JC - Você voltaria para o
Vasco?
TINHO - Com certeza,
voltaria com o maior prazer. Tenho uma identificação
muito grande com o Vasco e tenho um carinho muito grande
por todos.
JC - O ganho financeiro
compensa a perda do lado pessoal no futebol?
TINHO - O tempo que
você tem para sua família perde bastante. Você deixa
de estar ao lado dela muito tempo porque são viagens,
concentrações, jogos. Mas é a nossa profissão.
Graças a Deus, minha família entende tudo. Quantos
jovens queriam estar como eu, hoje, e não têm essa
oportunidade? Até porque o futebol é uma peneira:
começam muitos e terminam poucos.
JC - Você já pensou em parar
de jogar?
TINHO - Passou algo na
minha cabeça quando eu soube da minha cirurgia. Tive uma
ruptura do ligamento cruzado e pus dois pinos no joelho.
É uma operação que há uns dez anos fazia muitos
jogadores pararem. Mas, com o avanço da medicina, isso
já se torna possível: operar e voltar a jogar
normalmente, como eu voltei e o próprio Amoroso
(atacante da Seleção Brasileira) também voltou.

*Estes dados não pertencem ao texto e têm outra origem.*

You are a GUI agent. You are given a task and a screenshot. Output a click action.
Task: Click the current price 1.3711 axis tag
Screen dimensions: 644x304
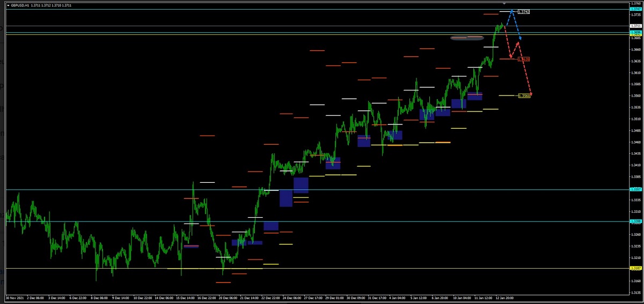pos(635,26)
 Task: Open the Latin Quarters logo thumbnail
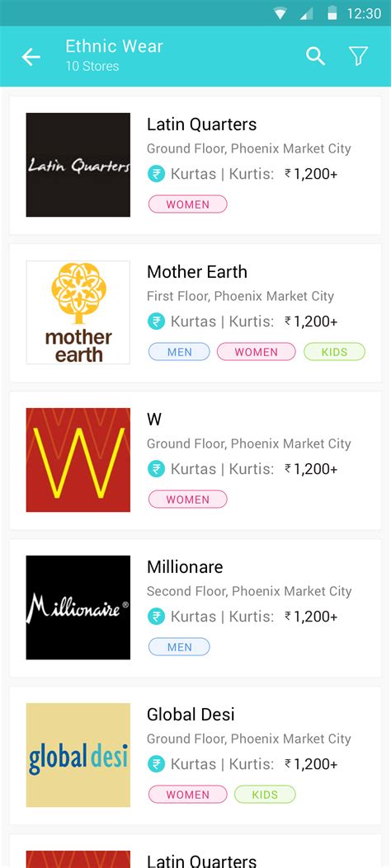(x=78, y=165)

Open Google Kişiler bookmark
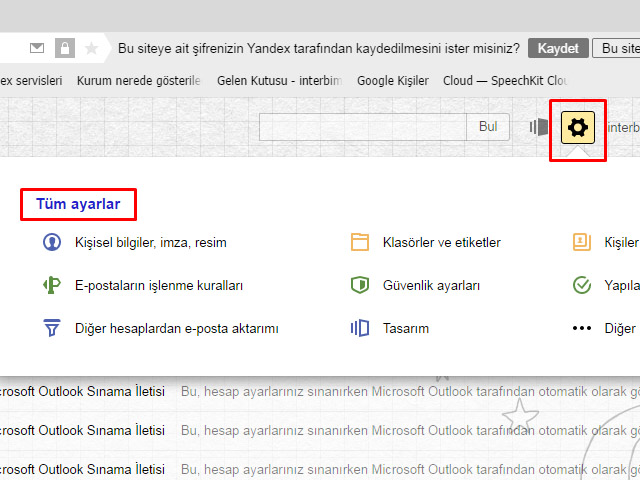click(x=392, y=80)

Primeiro vem o choque porque você acha que aquilo nunca
vai acontecer com você e depois tem a fase de
recuperação, que é muito dolorosa. Você questiona se
todo esse esforço compensa (...).
JC - O que você gosta de fazer
quando não está jogando?
TINHO - O tempo que eu
tenho de folga em relação ao futebol, procuro estar
sempre ao lado da minha família. Tem a internet, que
hoje é um vício. Passei a gostar no período em que
fiquei na Arábia Saudita até porque era o único meio
de poder ler um jornal, uma revista e saber notícias em
relação ao futebol brasileiro.
JC - Você passa quantas horas
por dia na frente do computador?
TINHO - Fico umas
três horas por dia. Tenho até um portátil (notebook)
que onde eu vou, até na concentração, está sempre
comigo. A gente se diverte bastante. Serviu até para
alegrar o grupo, de uma certa forma. Eleomar, que dividia
o quarto comigo, às vezes reclamava porque dava uma,
duas horas da manhã, ele apagava tudo e a luz do
computador ficava clareando. Mas ele é uma pessoa por
quem eu tenho um carinho muito grande e compreendia numa
boa.
JC - Em que sites você entra
mais?
TINHO - Costumo bater
muito papo. Depois do jogo da classificação, entrei num
site do Recife, conversei com dez tricolores e me
identifiquei como Tinho. Eram muitas pessoas dando
parabéns uns aos outros pela classificação e eu sentia
que todos estavam felizes. Achei legal me identificar
para conversar. No início foi muito difícil porque
alguns deles não acreditaram que estavam conversando com
um jogador. Mas, no final, batemos um bom papo.